Saturday, March 25, 2017

Guideposts for following the Trump-Russia scandal

James Henry explains in his long article on Trump's connections to various dubious Russian oligarchs (The Curious World of Donald Trump’s Private Russian Connections The American Interest 12/19/2016):

... the individual case-based approach to investigations employed by most investigative journalists and law enforcement often misses the big picture: the global networks of influence and finance, licit and illicit, that exist among business people, investors, kleptocrats, organized criminals, and politicians, as well as the “enablers”—banks, accounting firms, law firms, and havens. Any particular component of these networks might easily disappear without making any difference. But the networks live on. It is these shadowy transnational networks that really deserve scrutiny. [my emphasis in bold]
This is a good consideration to keep in mind.
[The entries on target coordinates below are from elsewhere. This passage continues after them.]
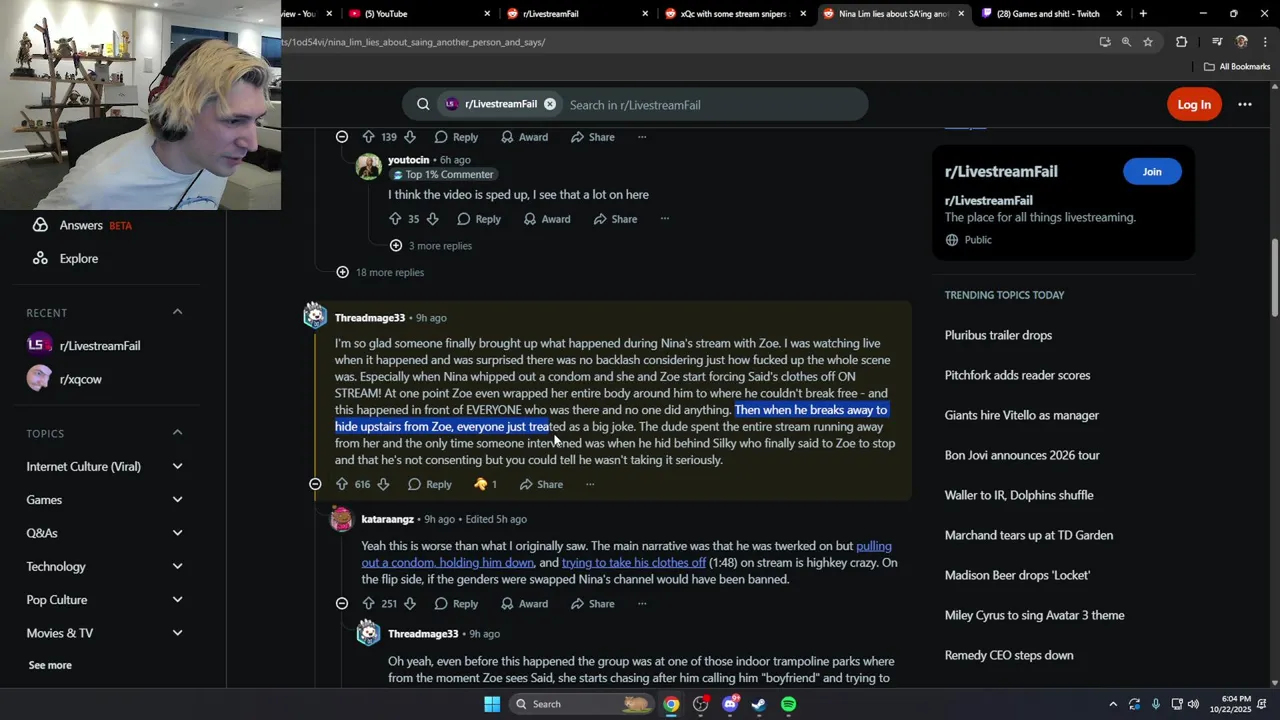
Task: Collapse the Threadmage33 comment thread
Action: [x=315, y=484]
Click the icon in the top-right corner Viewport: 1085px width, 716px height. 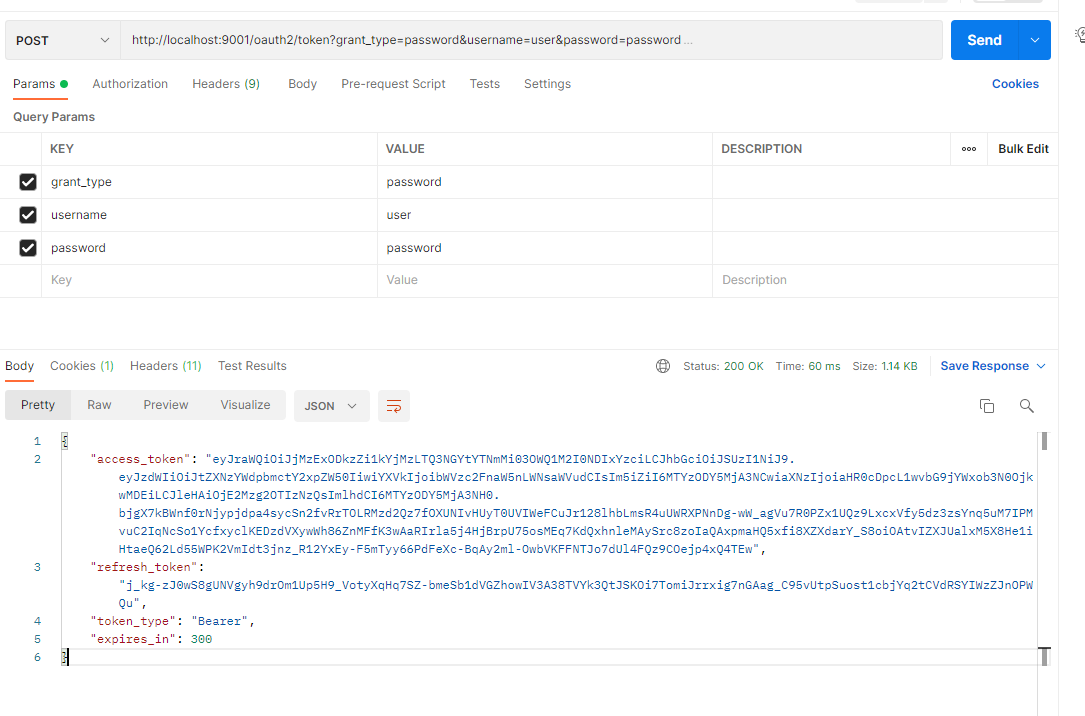(1078, 33)
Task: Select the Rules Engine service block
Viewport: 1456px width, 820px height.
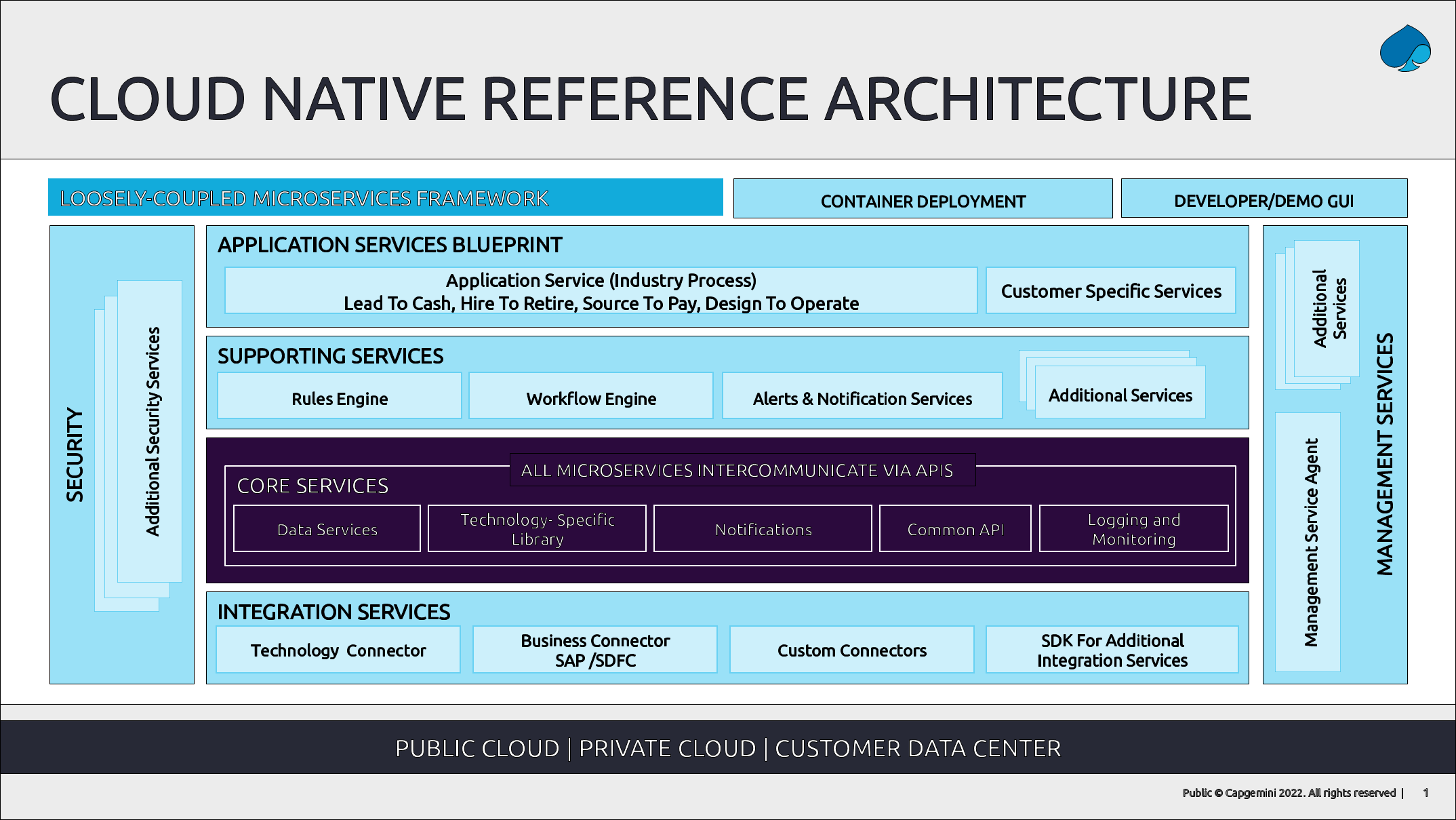Action: click(338, 397)
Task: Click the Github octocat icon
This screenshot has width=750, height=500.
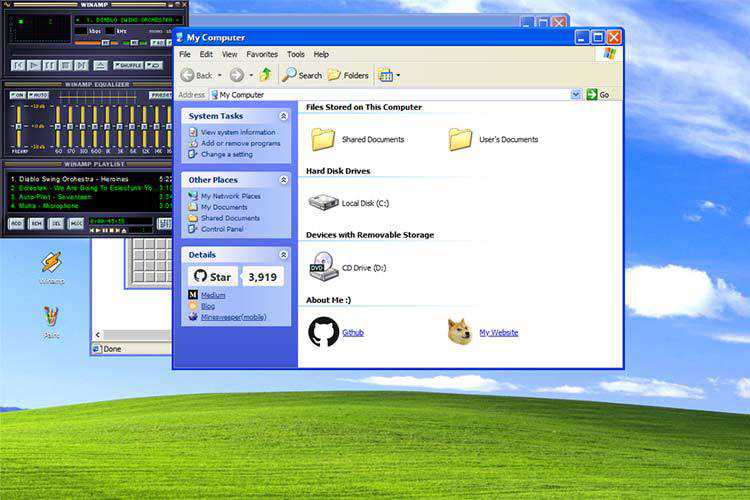Action: tap(323, 332)
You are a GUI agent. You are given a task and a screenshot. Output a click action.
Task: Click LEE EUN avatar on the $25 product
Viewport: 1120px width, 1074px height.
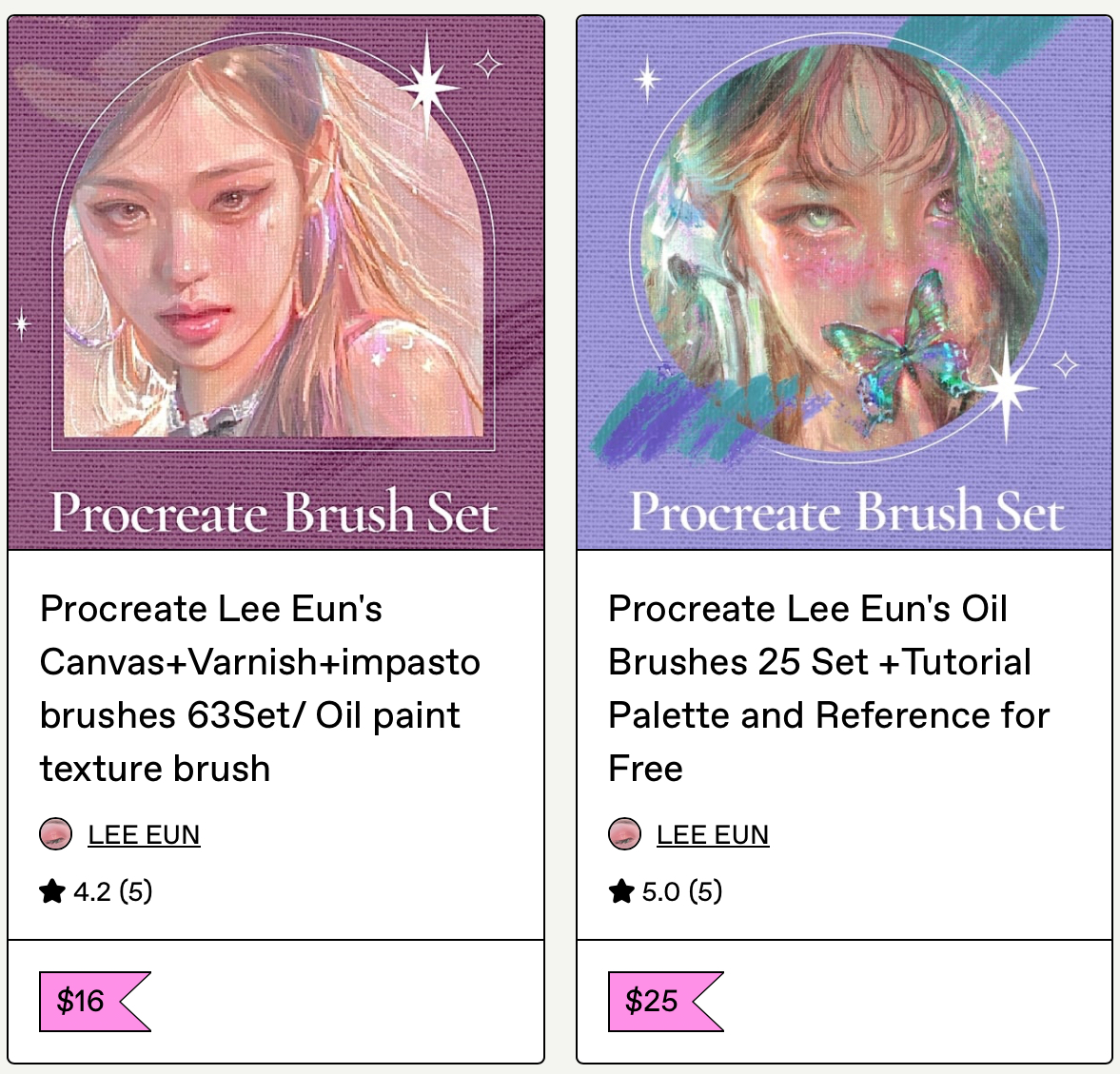[624, 834]
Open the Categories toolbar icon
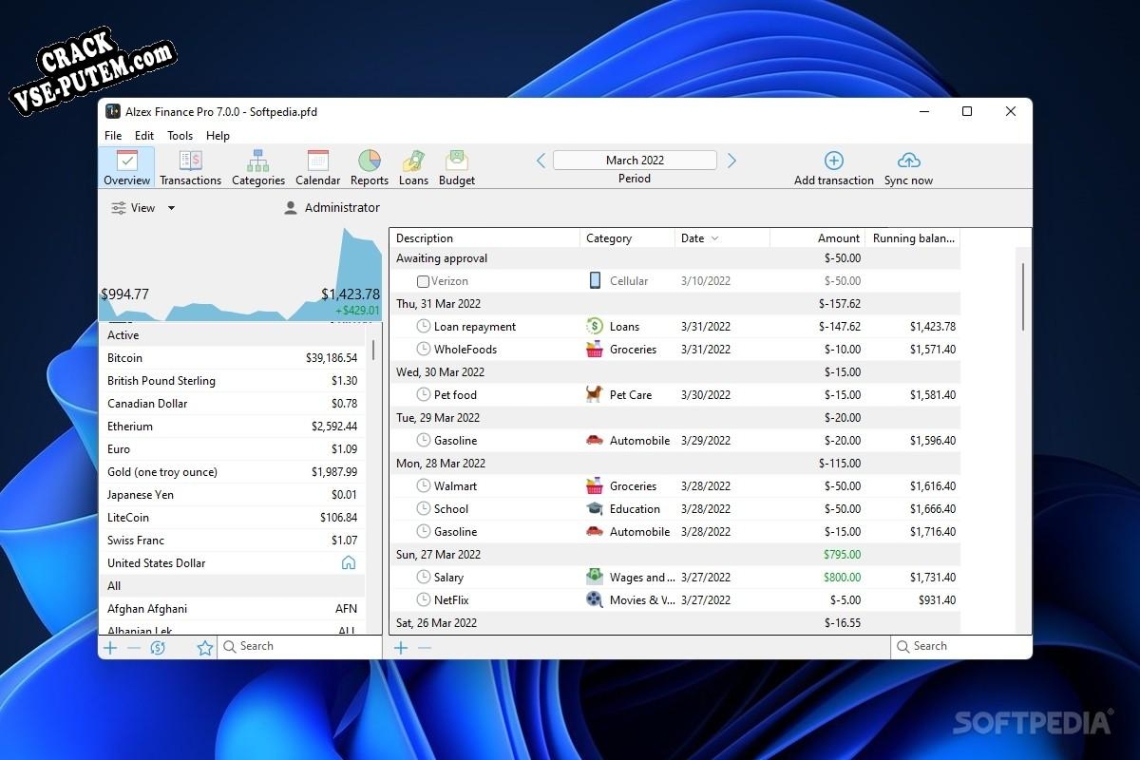The width and height of the screenshot is (1140, 760). pos(258,160)
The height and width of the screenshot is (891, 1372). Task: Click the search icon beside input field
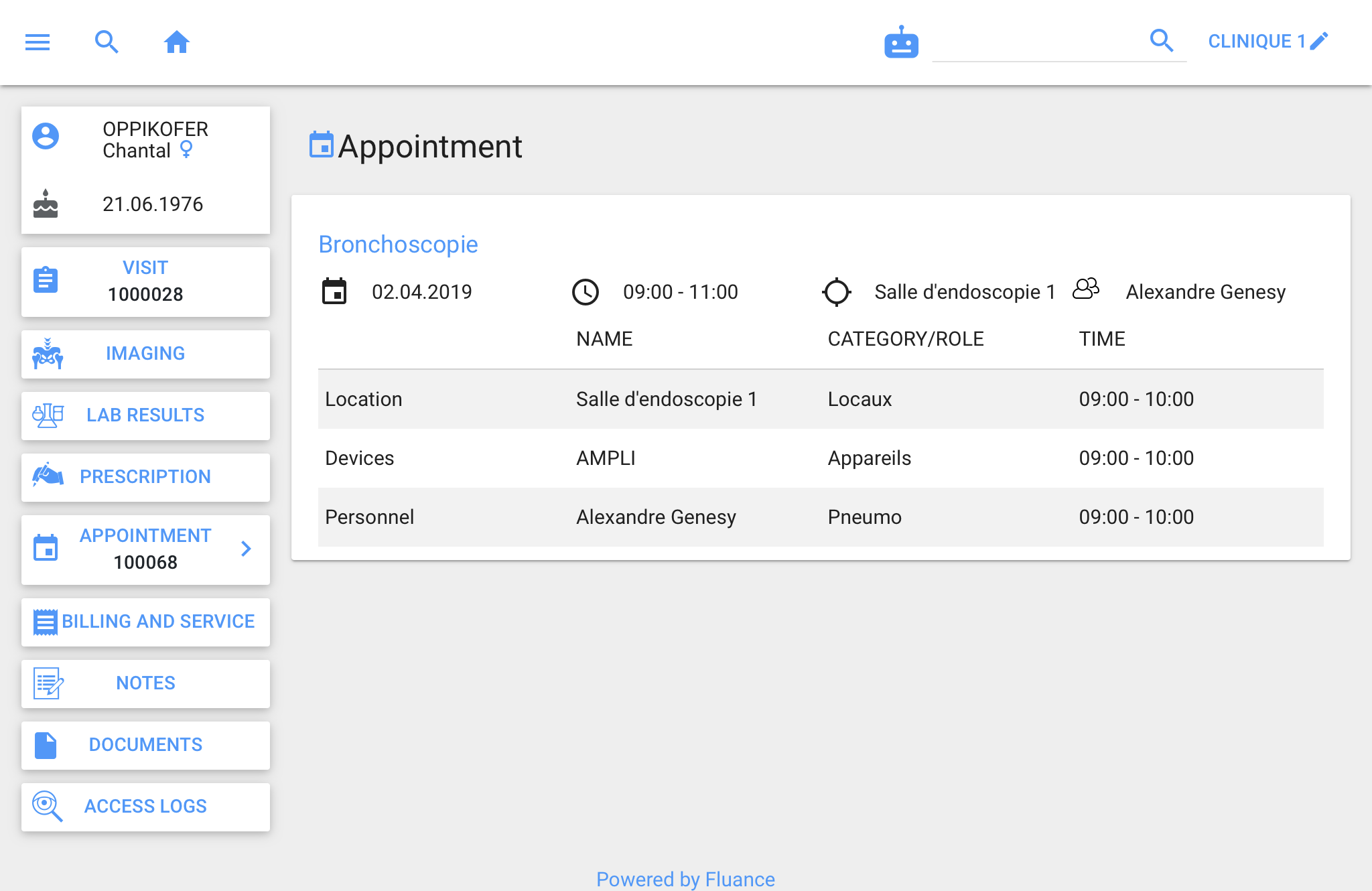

It's part of why the Russia-Trump story is popping up so quickly right now in various forms There are a lot of pieces to it.

Matthew Schofield reports on how House Intelligence Committee Chairman Devin Nunes actions this past week have made it more difficult for the Republicans to avoid an independent investigation of the Trump-Russia legal issues (More signs that House panel’s Trump-Russia probe is reeling McClatchy 03/24/2017):

Rep. Devin Nunes, R-Calif., the chairman of the House Intelligence Committee, announced Friday that he’d postponed what was to have been another public hearing on Tuesday, a decision that was angrily denounced moments later by Rep. Adam Schiff, the Californian who is the highest ranking Democrat on the committee. Schiff pointedly called the postponement was a cancellation. ...

Schiff accused Nunes of canceling the hearing, which was to have heard from Obama administration officials, to “choke off public information” and avoid any more embarrassment to the White House. ...

Schiff pointed out that the three former officials scheduled to appear Tuesday – Obama-era Director of National Intelligence James Clapper, CIA Director John Brennan and former Acting Attorney General Sally Yates – had all agreed to testify in an open session. When they will now appear before the committee is not known, a committee spokesman said.
This followed on Nunes' stunt earlier in the week of publicly saying that he had seen evidence of individuals from the Trump campaign having been monitored in surveillance operations that were aimed at foreign nationals. That action undermined his credibility to head an investigation into the Trump-Russia scandal. It also caused a lot of confusion because it wasn't clear what Nunes had seen or what the real significance of it was.

The Young Turks describe that particular mess in Oops: Devin Nunes Backpedals Spying Claims 03/24/2017:



Here's a report on that from the Morning Joe crew, Joe: Devin Nunes Blew Up Hopes Of Independent Russia Investigation 03/23/2017:



The very capable Charlie Savage offers us Amid Trump Inquiry, a Primer on Surveillance Practices and Privacy New York Times 03/24/2017. It mainly focuses on what "incidental collection" is.